Drill presses can be nice to have, but don’t spend much money. You can skip it if you have cordless drills, and especially if you have a cnc.

I’m with Brian on getting a tall enough arbor press to use a 12" long broach. If Craigslist doesn’t yield one its going to be pricey.

A lathe shouldn’t be underestimated, finding a old (like 50+ years) benchtop lathe is the best. Whatever you get make sure to get some cheap carbide insert tooling and a quick change tool post to go on it. A cheap import DRO Is also a must and pretty easy to retrofit onto most old lathes, only one axis is really needed though.

Bolt Depot - Nuts and Bolts, Screws and Fasteners online is pretty good for fasteners, but mcmaster is the place to go if you’re in a hurry or need something very specific.
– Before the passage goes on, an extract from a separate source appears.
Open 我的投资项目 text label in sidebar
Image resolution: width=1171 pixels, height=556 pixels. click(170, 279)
Overall, space will be your biggest constraint so hopefully you live somewhere you can drive the robot outside, you can’t be competitive without drive practice and 10x27 would be tight even without a shop. If I were you I’d get a CNC Router, a horizontal bandsaw (HF is fine), and a couple cordless drills and drivers, then cruise Craigslist for lathes and large arbor presses. Drill press and rotary table should be low priorities and only if you have extra space and money after the router, bandsaw and lathe.

  • CNC Router for 2.5D FRC work
    I like the Shapeoko 5 Pro for $4500 it’s 4’x4’, has ball screws, a VFD spindle, and has excellent US-based support.
    Shapeoko 5 Pro CNC Router - Carbide 3D

  • Drill press for drilling and tapping plastic and aluminum
    I don’t put much value on a drill press but the one feature I like to have is a cvt this is the cheapest drill press with one.

  • Band saw (?) for cutting raw stock to size – both plates and extrusions
    I would either go with a horizontal bandsaw or a one of these

  • Vise
    I’m a fan of this far more solid than the cheap cast ones from harbor freight.

  • Arbor Press
    You can probably get by with a 1 ton press from Harbor freight, but if you want to do hex broaching I would look into a 3 ton press like this. I like that this is ratcheting which is very useful with these larger presses. If you do get a large press, invest in a proper stand like this.

  • Lathe
    I would get the PM-1030V-w/QCTP-w/2axDRO and expect to spend another $2000 ish on tooling


Any reason why this is recommended over an Omio? On paper, it seems worse.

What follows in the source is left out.